One common reason for this is that the website has been tested to work with only a limited number of browsers, and so the site owners enforce that only tested browsers are allowed to view the content, while all other browsers are sent a "failure" message, and instruction to use another browser. Many of the untested browsers may still be otherwise capable of rendering the content. Sophisticated users who are aware of this may then "spoof" the user agent string in order to gain access to the site. Firefox, Chrome, Safari, and Opera will, under some circumstances, fetch resources before they need to render them, so that the resources can be used faster if they are needed. This technique, prerendering or pre-loading, may inflate the statistics for the browsers using it because of pre-loading of resources which are not used in the end. Firefox 1.5 (and other Gecko-based browsers) and later versions use fast Document Object Model (DOM) caching.
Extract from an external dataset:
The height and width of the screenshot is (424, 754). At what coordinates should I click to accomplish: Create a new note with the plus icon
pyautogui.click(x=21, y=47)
JavaScript is executed on page load only from net or disk cache, but not if it is loaded from DOM cache. This can affect JavaScript-based tracking of browser statistics. While most browsers generate additional page hits by refreshing web pages when the user navigates back through page history, some browsers (such as Opera) reuse cached content without resending requests to the server. Generally, the more faithfully a browser implements HTTP's cache specifications, the more it will be under-reported relative to browsers that implement those specifications poorly. Browser users may run site, cookie and JavaScript blockers which cause those users to be under-counted. For example, common AdBlock blocklists such as EasyBlock include sites such as StatCounter in their privacy lists, and NoScript blocks all JavaScript by default. The Firefox Add-ons website reports 15.0 million users of AdBlock variants and 2.2 million users of NoScript. Users behind a caching proxy (e.g. Squid) may have repeat requests for certain pages served to the browser from the cache, rather than retrieving it again via the Internet.
Websites often include code to detect the browser version to adjust the page design sent according to the user agent string received. This may mean that less popular browsers are not sent complex content (even though they might be able to deal with it correctly) or, in extreme cases, refused all content. Thus, various browsers have a feature to cloak or spoof their identification to force certain server-side content. Default user agent strings of most browsers have pieces of strings from one or more other browsers, so that if the browser is unknown to a website, it can be identified as one of those. For example, Safari has not only "Mozilla/5.0", but also "KHTML" (from which Safari's WebKit was forked) and "Gecko" (the engine of Firefox). Some Linux browsers such as GNOME Web identify themselves as Safari in order to aid compatibility. Net Applications, in their NetMarketShare report, uses unique visitors to measure web usage.